Hosted Version Control

At work, we have the luck to have a dedicated change control team; they maintain a few separate version control systems for many, many projects. However, at home, I just work on one box and have a subversion server installed on a second. The only problem is backing things up, which is the most important reason for version control.

If you have important code - and I'd argue everything you write to keep more than a week is important - it's really, really crucial to back it up. Backing it up in the house is fine; I have two computers here, but that's still one point of failure, and I'm out of backups. If the primary fails and I find out too late the backup didn't quite work, I'm out of luck.
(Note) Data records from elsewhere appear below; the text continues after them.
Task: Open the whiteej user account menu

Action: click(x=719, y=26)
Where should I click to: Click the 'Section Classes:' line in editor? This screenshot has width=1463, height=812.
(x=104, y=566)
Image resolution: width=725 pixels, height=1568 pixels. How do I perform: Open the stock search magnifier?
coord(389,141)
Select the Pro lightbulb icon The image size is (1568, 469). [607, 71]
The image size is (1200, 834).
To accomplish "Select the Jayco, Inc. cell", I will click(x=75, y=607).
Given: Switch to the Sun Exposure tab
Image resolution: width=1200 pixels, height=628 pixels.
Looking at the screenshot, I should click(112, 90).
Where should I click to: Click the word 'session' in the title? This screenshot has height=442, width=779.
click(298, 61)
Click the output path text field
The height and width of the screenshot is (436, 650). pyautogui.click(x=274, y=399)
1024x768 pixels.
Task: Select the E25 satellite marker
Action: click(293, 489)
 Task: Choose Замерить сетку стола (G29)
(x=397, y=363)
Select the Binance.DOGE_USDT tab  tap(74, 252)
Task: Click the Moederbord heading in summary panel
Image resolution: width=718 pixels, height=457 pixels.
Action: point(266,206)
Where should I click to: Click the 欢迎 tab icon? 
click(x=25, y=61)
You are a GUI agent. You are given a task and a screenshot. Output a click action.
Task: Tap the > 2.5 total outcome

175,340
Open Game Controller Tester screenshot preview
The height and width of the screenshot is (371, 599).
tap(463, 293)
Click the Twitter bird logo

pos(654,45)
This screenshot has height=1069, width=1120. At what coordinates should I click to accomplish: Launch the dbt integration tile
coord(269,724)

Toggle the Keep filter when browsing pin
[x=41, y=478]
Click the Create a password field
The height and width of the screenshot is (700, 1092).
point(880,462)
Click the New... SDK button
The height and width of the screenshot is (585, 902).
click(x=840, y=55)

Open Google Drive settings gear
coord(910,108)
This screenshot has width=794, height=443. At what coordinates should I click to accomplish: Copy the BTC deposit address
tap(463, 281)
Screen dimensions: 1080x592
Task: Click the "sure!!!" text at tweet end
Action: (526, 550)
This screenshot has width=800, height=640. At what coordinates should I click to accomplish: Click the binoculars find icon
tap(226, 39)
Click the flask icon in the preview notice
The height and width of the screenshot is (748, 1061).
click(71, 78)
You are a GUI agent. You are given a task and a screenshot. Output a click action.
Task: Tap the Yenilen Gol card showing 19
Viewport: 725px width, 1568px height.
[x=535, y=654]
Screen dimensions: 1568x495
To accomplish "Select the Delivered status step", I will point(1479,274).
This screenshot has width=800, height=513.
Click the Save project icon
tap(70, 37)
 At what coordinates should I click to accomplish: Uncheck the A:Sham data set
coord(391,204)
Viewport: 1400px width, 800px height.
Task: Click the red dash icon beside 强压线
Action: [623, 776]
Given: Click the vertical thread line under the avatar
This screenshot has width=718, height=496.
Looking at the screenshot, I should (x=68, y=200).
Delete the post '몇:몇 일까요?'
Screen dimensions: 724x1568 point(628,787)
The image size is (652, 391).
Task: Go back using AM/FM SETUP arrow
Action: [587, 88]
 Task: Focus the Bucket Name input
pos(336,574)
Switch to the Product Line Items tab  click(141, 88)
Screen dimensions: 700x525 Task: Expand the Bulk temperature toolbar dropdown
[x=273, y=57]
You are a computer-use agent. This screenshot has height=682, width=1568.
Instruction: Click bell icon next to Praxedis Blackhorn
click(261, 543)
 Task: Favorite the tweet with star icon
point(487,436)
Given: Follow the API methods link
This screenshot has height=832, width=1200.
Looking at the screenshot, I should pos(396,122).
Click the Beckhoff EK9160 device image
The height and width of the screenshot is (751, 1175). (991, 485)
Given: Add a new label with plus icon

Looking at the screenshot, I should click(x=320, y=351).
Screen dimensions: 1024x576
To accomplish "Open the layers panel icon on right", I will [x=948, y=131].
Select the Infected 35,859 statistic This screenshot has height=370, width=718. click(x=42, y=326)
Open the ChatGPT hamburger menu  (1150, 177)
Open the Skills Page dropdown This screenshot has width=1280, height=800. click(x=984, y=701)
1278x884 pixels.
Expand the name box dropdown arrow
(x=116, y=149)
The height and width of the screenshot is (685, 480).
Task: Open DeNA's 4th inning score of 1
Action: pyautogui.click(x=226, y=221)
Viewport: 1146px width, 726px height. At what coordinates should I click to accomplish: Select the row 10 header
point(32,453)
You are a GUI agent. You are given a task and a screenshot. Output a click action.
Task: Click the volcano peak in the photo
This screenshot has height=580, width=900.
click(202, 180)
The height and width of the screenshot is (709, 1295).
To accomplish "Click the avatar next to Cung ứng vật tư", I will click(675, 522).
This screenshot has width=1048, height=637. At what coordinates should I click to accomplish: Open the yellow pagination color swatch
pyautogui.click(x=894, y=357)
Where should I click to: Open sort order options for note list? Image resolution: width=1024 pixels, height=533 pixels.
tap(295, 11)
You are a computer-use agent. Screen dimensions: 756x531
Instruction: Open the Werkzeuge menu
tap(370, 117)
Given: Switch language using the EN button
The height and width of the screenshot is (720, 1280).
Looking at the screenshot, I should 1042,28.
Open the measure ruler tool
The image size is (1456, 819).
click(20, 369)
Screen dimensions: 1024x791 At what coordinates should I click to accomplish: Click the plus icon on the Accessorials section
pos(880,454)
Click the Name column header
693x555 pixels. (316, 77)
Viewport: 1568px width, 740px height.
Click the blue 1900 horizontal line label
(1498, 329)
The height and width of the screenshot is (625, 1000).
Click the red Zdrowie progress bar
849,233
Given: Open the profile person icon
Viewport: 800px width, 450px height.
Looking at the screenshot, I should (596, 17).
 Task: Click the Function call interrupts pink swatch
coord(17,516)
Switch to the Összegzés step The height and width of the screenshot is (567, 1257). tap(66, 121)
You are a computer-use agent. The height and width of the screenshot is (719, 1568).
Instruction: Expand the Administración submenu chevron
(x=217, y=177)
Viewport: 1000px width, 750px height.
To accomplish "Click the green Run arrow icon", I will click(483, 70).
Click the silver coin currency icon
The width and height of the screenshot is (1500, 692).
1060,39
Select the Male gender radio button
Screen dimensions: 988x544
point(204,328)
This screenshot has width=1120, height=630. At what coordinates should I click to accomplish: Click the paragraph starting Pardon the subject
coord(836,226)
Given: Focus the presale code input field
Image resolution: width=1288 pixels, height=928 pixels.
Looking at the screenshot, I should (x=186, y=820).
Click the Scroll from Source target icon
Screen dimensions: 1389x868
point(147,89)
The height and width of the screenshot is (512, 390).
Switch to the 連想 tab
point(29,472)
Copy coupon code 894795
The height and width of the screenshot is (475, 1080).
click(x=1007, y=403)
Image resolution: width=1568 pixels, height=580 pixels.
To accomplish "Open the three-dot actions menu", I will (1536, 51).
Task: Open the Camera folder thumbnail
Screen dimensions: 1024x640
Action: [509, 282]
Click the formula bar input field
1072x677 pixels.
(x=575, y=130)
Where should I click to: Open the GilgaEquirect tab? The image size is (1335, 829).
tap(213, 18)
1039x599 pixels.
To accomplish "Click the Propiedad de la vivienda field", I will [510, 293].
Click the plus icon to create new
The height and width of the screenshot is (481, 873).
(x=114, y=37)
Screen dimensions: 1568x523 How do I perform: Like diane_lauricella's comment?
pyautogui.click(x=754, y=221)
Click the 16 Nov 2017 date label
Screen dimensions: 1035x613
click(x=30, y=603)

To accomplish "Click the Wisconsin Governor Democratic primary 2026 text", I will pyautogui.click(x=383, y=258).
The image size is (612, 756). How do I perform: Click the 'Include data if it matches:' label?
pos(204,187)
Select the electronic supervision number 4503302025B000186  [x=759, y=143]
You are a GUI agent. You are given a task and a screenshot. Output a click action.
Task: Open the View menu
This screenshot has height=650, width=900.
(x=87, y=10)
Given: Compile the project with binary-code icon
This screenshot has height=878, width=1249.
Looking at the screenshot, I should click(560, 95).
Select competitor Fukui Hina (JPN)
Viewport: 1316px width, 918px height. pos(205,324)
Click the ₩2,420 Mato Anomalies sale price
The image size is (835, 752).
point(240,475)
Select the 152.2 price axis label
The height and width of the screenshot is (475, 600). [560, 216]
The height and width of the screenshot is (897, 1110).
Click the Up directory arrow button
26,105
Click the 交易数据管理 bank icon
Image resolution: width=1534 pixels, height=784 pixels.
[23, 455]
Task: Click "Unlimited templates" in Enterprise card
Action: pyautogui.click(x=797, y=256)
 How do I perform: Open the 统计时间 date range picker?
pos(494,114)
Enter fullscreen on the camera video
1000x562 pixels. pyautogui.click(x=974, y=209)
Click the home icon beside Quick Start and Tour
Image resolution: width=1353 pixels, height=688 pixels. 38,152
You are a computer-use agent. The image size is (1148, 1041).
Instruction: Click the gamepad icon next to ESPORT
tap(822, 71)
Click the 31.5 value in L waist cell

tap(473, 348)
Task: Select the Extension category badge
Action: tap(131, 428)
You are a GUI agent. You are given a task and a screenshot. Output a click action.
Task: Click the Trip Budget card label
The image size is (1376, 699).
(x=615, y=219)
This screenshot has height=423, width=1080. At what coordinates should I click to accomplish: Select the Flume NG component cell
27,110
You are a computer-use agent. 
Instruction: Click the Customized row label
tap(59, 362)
If you get to the point you have two backups in the same house, it's just as easy to keep the second backup at a friend's, with network speeds what they are. The problem is that you're then spending a not-insignificant amount of time working on keeping backups, and that feels more like work, and less like learning or leisure.

So I'm looking into hosted subversion plans. Here's the chart of the first three that were recommended, comparing their entry-level plans.

  Assembla Unfuddle Beanstalk
Cost of Cheapest Plan $3/user, 30c/100MB * Free Free
Storage 100 MB+ 200 MB 100 MB

*: Free for open source projects, but so is Sourceforge.

That might not be terribly relevant for anyone else; I didn't compare the number of users allowed, and really didn't look at any heavy-use plans. Assembla and Unfuddle also come with ticket tracking and a number of Agile tools built on top. Beanstalk appears to tie into third-party apps the best, including BaseCamp, FogBugz, and Twitter.

I'll go with Assembla or Unfuddle, as I prefer not to have to pay for BaseCamp if I want to add extra features. If I were doing this on a corporate level, I'd put Beanstalk back into consideration.